Lawyers who have practiced in Bethel for years and are familiar with Stein’s work described her as hardworking, competent and dedicated to a difficult job.
The Bethel DA’s job is “the most difficult job in the state in terms of being a lawyer,” Marcelle McDannel told the newspaper. Now an Anchorage-based criminal defense attorney, she worked as an assistant prosecutor in Bethel during the 1990s and sometimes has handled cases against Stein in recent years.
“The cases out there are just this influx of sex crimes, sexual abuse of a minor, sexual assault, with murder coming in on top of that,” McDannel said. “For a prosecutor it is a demanding, draining and often depressing caseload.”
However, Bethel defense attorney Jim Valcarce, who contributed to Walker’s campaign and served on his transition team, has been outspoken in his criticism of Stein. He said he made his feelings known to the governor, although he has no idea whether his comments influenced the decision to remove Stein, according to newspaper and KYUK .
In particular, Valcarce openly disagrees with the unduly harsh prosecutorial approach he says Stein’s office took to domestic violence cases under her leadership, limiting the future career options of those convicted. Stein’s resistance to negotiating plea deals and rehabilitation programs for those with alcohol and life-trauma issues made her ineffective at the job, he contends.
“Young men in this area pleading out at arraignment to DV Assault 4’s. Their lives are ruined,” he told KYUK. “They’re never going to work in any state jobs, they’re never going to work in the good jobs in the village.”

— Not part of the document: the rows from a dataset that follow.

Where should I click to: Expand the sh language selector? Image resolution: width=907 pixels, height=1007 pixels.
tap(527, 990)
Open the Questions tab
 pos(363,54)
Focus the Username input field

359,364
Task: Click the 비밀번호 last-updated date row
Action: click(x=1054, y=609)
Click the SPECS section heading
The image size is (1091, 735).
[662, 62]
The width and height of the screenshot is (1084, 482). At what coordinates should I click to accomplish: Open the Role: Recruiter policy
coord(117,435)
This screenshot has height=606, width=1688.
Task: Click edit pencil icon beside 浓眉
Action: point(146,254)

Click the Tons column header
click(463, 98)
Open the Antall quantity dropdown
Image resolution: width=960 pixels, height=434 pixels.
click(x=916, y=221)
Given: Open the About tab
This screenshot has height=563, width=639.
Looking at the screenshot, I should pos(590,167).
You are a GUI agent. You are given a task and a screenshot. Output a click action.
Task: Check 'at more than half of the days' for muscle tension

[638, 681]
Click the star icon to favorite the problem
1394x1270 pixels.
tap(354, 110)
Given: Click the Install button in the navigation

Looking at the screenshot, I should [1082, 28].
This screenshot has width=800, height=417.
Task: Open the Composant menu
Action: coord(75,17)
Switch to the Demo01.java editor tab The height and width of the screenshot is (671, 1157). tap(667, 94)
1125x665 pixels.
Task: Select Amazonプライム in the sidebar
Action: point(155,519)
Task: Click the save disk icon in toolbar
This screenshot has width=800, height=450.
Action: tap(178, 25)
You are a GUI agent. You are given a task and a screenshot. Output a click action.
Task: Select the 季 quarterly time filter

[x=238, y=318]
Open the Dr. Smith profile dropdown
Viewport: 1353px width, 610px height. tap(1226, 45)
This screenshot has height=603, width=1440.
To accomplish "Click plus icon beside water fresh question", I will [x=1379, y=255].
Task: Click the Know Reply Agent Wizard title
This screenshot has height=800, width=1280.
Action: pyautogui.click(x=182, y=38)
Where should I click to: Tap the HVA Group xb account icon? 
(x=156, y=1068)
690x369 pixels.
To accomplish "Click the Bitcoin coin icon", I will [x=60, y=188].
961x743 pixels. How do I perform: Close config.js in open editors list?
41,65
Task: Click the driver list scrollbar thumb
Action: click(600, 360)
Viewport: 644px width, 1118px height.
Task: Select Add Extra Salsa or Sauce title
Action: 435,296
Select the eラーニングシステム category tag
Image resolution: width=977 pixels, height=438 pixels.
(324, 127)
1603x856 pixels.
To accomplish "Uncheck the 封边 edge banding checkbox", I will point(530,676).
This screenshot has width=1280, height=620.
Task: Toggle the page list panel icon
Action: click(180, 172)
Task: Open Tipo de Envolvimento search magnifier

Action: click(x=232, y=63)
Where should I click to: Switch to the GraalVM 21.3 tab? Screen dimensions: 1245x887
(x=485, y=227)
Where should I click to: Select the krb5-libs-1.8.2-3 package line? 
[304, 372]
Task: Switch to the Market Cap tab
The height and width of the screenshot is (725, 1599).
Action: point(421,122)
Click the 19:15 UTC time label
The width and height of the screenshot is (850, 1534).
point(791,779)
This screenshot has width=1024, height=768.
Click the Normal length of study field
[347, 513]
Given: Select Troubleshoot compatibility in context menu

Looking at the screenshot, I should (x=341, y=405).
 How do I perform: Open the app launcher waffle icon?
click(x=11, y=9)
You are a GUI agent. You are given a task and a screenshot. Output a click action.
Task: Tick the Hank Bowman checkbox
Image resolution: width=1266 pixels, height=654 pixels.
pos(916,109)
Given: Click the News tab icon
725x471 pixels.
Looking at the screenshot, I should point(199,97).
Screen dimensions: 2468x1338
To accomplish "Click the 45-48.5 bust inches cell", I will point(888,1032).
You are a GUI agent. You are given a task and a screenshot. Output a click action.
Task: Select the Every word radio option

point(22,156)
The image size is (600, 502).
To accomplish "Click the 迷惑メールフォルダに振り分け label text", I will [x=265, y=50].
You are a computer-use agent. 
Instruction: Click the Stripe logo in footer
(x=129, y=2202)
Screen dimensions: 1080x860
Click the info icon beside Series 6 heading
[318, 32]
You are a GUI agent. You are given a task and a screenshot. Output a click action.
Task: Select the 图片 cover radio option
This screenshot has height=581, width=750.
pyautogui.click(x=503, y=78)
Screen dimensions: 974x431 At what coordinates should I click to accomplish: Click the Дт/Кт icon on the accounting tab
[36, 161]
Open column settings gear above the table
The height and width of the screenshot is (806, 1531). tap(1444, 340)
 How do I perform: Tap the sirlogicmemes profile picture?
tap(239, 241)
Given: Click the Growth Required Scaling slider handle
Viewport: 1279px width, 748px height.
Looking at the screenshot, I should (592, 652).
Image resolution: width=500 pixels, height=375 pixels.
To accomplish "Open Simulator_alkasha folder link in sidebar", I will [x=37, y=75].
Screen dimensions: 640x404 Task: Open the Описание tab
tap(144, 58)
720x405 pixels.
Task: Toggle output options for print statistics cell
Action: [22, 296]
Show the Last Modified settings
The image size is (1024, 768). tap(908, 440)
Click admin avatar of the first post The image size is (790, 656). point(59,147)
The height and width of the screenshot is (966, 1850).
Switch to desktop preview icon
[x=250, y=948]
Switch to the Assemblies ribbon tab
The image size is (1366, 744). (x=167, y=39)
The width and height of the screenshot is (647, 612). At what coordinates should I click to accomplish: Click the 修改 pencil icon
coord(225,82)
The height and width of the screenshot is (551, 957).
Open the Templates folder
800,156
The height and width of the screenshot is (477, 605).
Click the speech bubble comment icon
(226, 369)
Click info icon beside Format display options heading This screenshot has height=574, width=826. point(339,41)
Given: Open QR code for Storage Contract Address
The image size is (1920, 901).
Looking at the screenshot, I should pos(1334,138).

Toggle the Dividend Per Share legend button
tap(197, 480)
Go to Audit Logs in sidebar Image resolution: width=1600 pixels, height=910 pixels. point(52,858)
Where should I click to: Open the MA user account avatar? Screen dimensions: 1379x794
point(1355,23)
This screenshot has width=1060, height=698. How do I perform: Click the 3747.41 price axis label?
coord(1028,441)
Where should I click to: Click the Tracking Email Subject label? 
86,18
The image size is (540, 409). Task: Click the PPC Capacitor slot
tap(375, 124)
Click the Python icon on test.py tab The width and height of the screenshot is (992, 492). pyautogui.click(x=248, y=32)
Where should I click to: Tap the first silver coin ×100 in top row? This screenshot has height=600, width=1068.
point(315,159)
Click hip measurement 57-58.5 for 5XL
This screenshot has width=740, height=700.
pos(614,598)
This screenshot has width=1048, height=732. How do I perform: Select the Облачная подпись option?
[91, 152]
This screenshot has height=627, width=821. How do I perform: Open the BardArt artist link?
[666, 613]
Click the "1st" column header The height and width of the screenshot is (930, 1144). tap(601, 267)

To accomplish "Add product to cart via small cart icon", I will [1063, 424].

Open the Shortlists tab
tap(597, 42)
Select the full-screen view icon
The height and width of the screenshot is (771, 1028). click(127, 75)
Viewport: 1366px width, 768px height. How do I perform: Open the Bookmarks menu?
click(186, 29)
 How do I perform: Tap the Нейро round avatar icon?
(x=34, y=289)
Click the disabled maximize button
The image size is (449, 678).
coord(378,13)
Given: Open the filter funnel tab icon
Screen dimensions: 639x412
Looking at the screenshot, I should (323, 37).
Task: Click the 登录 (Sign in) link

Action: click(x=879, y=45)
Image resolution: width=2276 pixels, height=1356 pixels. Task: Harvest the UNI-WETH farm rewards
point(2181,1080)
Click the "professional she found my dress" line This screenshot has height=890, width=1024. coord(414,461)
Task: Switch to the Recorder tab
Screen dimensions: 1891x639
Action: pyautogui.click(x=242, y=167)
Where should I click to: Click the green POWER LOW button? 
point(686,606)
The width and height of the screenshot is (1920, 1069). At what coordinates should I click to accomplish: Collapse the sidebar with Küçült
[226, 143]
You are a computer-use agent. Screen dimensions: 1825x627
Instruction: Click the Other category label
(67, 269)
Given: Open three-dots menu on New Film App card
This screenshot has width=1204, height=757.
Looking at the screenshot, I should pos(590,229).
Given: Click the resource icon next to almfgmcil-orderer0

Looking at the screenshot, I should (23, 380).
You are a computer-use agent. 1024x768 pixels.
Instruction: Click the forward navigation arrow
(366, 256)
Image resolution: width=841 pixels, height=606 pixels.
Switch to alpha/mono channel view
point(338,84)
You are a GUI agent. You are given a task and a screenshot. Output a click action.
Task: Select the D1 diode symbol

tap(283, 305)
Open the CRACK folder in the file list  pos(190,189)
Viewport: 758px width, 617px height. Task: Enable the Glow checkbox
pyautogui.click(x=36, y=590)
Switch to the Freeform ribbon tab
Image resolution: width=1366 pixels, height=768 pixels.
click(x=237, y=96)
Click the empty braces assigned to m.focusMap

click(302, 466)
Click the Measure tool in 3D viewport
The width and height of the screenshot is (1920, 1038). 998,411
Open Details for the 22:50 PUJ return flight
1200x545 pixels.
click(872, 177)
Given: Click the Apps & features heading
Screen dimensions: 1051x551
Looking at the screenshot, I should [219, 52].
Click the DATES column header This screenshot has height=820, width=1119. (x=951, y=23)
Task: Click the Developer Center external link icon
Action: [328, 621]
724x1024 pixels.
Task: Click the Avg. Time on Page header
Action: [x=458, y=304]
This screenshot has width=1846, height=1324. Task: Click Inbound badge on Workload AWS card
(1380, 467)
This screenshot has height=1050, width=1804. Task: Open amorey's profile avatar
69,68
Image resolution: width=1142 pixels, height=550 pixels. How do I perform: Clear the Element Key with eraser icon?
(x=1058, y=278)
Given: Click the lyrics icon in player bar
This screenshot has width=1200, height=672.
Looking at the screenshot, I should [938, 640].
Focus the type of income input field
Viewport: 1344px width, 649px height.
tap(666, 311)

While “it sounds great when you say we’re being tough on crime, we’re putting away these wife-beaters,” there is broad category of cases that fall within the domestic violence ambit because of the limited population in the area, Valcarce said. “DV is so broad out here. That’s why we have the highest rate of domestic violence, because DV is anybody–if it was a former girlfriend, if you lived together, brothers, sisters.”
Walker confirmed that he had heard from Valcarce, but said the defense attorney was not Stein’s only critic, the Dispatch News reports.
It appears that the governor’s removal of Stein from office is a first for the state, emeritus history professor Steve Haycox of the University of Alaska-Anchorage tells the newspaper.
John Havelock, a former state attorney general during the 1970s under Gov. Bill Egan, agreed.
“You want to keep criminal prosecutions separate from politics,” Havelock told the newspaper Tuesday. “When I was AG, the governor never intervened, and my observation is that no other governor has ever proposed to intervene in the management of the criminal justice system.”
Walker said Stein had been offered another job in Anchorage, but she denied that this occurred Sunday, when Deputy Attorney General Richard Svobodny flew to Bethel to deliver the bad news as she was at work.
“I was not offered another job,” Stein said Tuesday. “I specifically said to Svobodny, ‘Am I being fired or transferred?’ He said ‘fired.’ ”
The Dispatch News says it was unable to reach either Svobodny or state attorney general Craig Richards for comment on Tuesday. Richards is Walker’s former law partner, the newspaper notes.